WHAT YOU WILL DO -
Your job with the data below: print everything from the line that holds "Click the Select subject button" down to the line that holds "Task: Open the Vote", ends included, exactly, and nothing else.

======

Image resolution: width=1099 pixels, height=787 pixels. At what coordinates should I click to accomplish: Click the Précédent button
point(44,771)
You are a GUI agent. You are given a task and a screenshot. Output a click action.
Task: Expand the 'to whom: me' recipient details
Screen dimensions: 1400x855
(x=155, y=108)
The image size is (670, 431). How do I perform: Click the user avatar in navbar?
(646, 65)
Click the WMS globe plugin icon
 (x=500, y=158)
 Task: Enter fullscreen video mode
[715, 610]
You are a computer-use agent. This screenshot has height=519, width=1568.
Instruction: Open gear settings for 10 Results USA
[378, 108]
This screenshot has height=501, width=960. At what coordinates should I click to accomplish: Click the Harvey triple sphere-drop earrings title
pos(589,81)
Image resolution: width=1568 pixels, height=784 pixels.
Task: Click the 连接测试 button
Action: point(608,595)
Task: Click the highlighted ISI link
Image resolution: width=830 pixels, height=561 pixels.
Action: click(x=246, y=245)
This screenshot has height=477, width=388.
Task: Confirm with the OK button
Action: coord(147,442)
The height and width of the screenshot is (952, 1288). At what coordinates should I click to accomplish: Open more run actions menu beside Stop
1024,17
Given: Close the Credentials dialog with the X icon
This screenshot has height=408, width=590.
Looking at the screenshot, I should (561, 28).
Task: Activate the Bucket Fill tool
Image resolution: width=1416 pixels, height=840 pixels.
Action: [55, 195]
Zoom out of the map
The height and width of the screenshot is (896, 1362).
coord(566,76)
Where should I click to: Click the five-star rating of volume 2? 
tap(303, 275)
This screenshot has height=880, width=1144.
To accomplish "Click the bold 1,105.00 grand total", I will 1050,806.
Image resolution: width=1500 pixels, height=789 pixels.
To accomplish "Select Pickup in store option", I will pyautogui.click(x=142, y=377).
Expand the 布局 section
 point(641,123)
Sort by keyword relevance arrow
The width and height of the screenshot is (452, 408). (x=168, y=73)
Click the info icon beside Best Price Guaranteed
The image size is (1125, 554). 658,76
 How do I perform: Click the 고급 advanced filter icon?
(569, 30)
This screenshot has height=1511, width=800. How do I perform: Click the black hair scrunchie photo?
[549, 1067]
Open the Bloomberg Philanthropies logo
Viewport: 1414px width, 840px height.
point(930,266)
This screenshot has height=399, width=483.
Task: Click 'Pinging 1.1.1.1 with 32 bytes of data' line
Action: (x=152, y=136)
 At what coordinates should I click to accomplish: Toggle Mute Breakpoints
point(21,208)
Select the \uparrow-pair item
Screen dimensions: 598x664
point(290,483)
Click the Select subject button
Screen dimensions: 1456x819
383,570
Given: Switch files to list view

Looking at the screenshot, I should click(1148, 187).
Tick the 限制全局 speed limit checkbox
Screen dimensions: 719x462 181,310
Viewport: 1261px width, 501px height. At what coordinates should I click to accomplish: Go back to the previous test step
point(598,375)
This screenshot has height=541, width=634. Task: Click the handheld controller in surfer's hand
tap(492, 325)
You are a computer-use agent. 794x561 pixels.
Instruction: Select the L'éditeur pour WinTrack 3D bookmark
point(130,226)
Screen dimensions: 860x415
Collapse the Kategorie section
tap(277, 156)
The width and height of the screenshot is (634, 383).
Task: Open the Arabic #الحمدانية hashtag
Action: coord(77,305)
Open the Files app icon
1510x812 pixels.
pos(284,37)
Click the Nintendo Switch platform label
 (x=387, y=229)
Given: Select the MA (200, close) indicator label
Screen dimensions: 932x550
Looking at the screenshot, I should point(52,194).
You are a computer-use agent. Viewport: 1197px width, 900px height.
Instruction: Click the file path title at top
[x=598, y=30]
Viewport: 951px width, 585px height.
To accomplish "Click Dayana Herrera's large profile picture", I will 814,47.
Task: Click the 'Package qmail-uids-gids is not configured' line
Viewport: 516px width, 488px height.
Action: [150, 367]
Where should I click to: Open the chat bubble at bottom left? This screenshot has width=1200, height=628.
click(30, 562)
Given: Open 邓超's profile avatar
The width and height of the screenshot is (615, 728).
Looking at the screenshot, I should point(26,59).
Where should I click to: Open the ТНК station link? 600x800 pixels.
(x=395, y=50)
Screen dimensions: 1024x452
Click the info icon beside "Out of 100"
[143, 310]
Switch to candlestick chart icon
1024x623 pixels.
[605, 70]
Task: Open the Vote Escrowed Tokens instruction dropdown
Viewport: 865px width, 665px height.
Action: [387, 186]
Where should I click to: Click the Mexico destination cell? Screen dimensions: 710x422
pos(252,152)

======

COMPLETED EXERCISE -
Click the Select subject button
Screen dimensions: 1456x819
383,570
Given: Switch files to list view

Looking at the screenshot, I should click(1148, 187).
Tick the 限制全局 speed limit checkbox
Screen dimensions: 719x462 181,310
Viewport: 1261px width, 501px height. At what coordinates should I click to accomplish: Go back to the previous test step
point(598,375)
This screenshot has height=541, width=634. Task: Click the handheld controller in surfer's hand
tap(492, 325)
You are a computer-use agent. 794x561 pixels.
Instruction: Select the L'éditeur pour WinTrack 3D bookmark
point(130,226)
Screen dimensions: 860x415
Collapse the Kategorie section
tap(277, 156)
The width and height of the screenshot is (634, 383).
Task: Open the Arabic #الحمدانية hashtag
Action: coord(77,305)
Open the Files app icon
1510x812 pixels.
pos(284,37)
Click the Nintendo Switch platform label
 (x=387, y=229)
Given: Select the MA (200, close) indicator label
Screen dimensions: 932x550
Looking at the screenshot, I should point(52,194).
You are a computer-use agent. Viewport: 1197px width, 900px height.
Instruction: Click the file path title at top
[x=598, y=30]
Viewport: 951px width, 585px height.
To accomplish "Click Dayana Herrera's large profile picture", I will 814,47.
Task: Click the 'Package qmail-uids-gids is not configured' line
Viewport: 516px width, 488px height.
Action: [150, 367]
Where should I click to: Open the chat bubble at bottom left? This screenshot has width=1200, height=628.
click(30, 562)
Given: Open 邓超's profile avatar
The width and height of the screenshot is (615, 728).
Looking at the screenshot, I should point(26,59).
Where should I click to: Open the ТНК station link? 600x800 pixels.
(x=395, y=50)
Screen dimensions: 1024x452
Click the info icon beside "Out of 100"
[143, 310]
Switch to candlestick chart icon
1024x623 pixels.
[605, 70]
Task: Open the Vote Escrowed Tokens instruction dropdown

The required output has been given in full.